The pharmacist came over and asked why I wanted one. I replied that I thought it would be a good idea to keep one in my car, especially over the holiday party season, just in case it could help someone.
That didn’t quite cut it for a free one. To be eligible, you must either be an opioid user or someone likely to witness an overdose, such as a family member.
The retail price for a kit? About $50. Too much for me.
The pharmacist shrugged apologetically and said I might try the primary care clinic.
If I’d said yes to either of the questions, I would have promptly been given a free one, plus training from a pharmacist on how to use the kit, London Drugs pharmacy division general manager Chris Chiew said in an interview.

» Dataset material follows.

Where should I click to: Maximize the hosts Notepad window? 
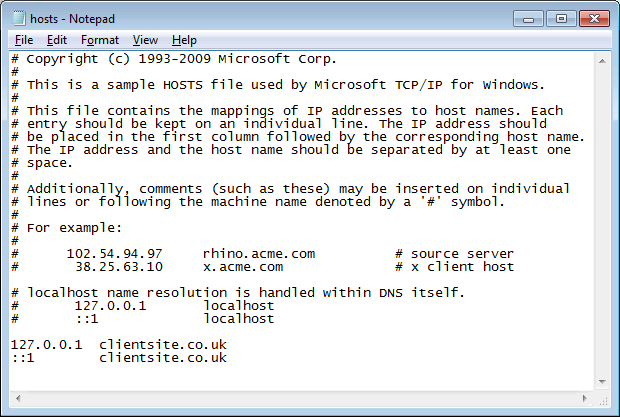coord(561,19)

“Basically we would ask ‘are you a user?’ or ‘do you have someone you think might be a user?’” Chiew said. “If you think you might need it, you’d be able to walk out with it.”
He says each London Drugs pharmacy in B.C. received five of the free kits earlier this month.
“We’ve told them to keep an eye on how many they have and as soon as they start dispensing it they can order more from our warehouse,” he said.
Chiew thinks it’s a great idea, because it makes the life-saving drug more accessible to those who need it. But he says you shouldn't have one if you don't need one.
“I wouldn’t recommend having it if it’s unlikely you’re going to come across an opioid user because then you’re actually exposing your household to unnecessary medications. For your own safety, no I would not recommend having it if it’s highly unlikely you’d come across an opioid user,” Chiew said.
The kits come with two vials of naloxone, latex gloves and a needle. People getting a free — or $50 — kit would be shown how to fill the needle and inject it into a muscle, usually the thigh. If you’re like me and haven’t used a needle before, you might be a little nervous about the whole plunging-a-needle-into-someone’s-leg procedure. There is another reversal drug on the market, a nasal spray, but that isn’t currently funded by the government.
Save-On-Foods and Hogarth’s Clinic Pharmacy also carry free naloxone kits in Vernon, and more are expected to join the program. You can check for participating pharmacies in your community here.
According to a release from the Ministry of Mental Health and Addictions, about 1900 kits were distributed to 220 pharmacies — equating to about nine kits per location.
Asked if he thinks that will be enough, Chiew says they’ll have to wait and see what the demand is like.